Educar en la libertad y en el amor

Editorial

A medidos del mes de agosto fuimos testigos, a través de los medios de comunicación, del premio obtenido por tres adolescentes que conformaban el equipo mexicano de geografía en una competencia de carácter internacional. No obtuvieron un reconocimiento cualquiera, sino que se trajeron a casa, ni más ni menos, que la medalla de oro del Octavo Campeonato Mundial que realiza la organización National Geografic.

El hecho de que estos tres jóvenes sean campeones mundiales en geografía no nos debe hacer, como se dice comúnmente, perder el piso. Se trata de tres jóvenes excepcionales, y lo dicen algunos, de auténticos «garbanzos de a libra». Tampoco debemos pasar por alto que hay millones de niños, adolescentes y jóvenes en México que corren grave peligro de ver truncado su desarrollo humano, académico, espiritual, etcétera. Y es que la problemática que vivimos como mexicanos refleja la falta de una buena educación.
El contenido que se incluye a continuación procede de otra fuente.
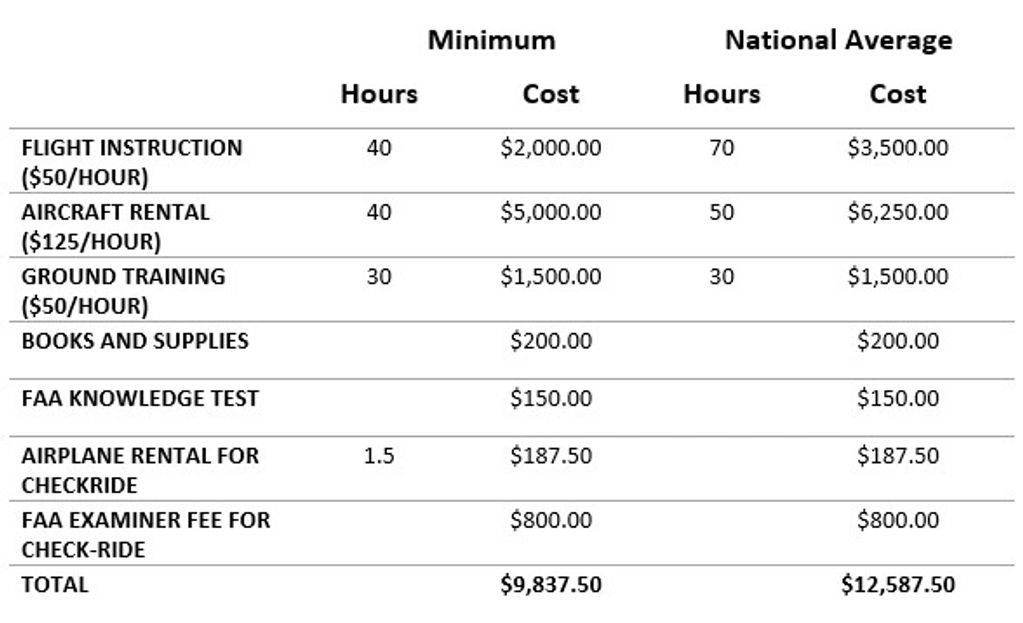The width and height of the screenshot is (1023, 623).
Task: Click the $9,837.50 minimum total cell
Action: tap(551, 585)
El tema de la educación ha sido abordado por grandes maestros, filósofos, secretarios de estado, entre otros prestigiados analistas, a lo largo de la historia. Hubo épocas en que se enfatizaba más en la formación de guerreros, omitiendo la formación académica. Han existido, también, modelos educativos que han querido responder a las exigencias del que está creciendo y aprendiendo a vivir. Los resultados han sido, unos loables y otros, llanamente nefastos.

Vemos a los estudiantes angustiados –aunque no todos– por asimilar los contenidos que les ofrecen sus maestros en materias como matemáticas, biología, leyes, física, química, ciencias sociales, ecología, etcétera. Ante este programa educativo, cabe la gran pregunta: ¿dónde quedan los principios de libertad, conciencia, voluntad, religión, inteligencia, amor?

No podemos negar que los jóvenes albergan grandes ideales. Existen personas que a lo largo de su vida han tenido todo para alcanzar sus metas; mas también existen otros que no han podido tener quien los impulse, pero que con base en el tesón y el esfuerzo han logrado trascender; otros tantos, no pocos, se han quedado en el camino.

Para educar armónicamente se requiere tener metas elevadas, grandes ideales. La responsabilidad de la educación de la familia, corresponde, en primer lugar, a los padres de familia. Los maestros son guías. Tanto a los padres de familia, como a los maestros, catequistas, a cada uno, desde su ámbito de responsabilidad, le corresponde ayudar al niño o joven para que en su escala de valores sepa ubicar y dar su lugar a Dios, a la familia, a los amigos, a la patria, a las ciencias, a las autoridades, etcétera. A los adultos nos corresponde, mientras tanto, presentar ideales atrayentes, formarlos integralmente, para que sepan tomar decisiones libres y responsables, y que el joven, desde su voluntad, sus aficiones, su carácter, sepa vencer los obstáculos que se le vayan presentando y vea cristalizadas sus metas y sueños.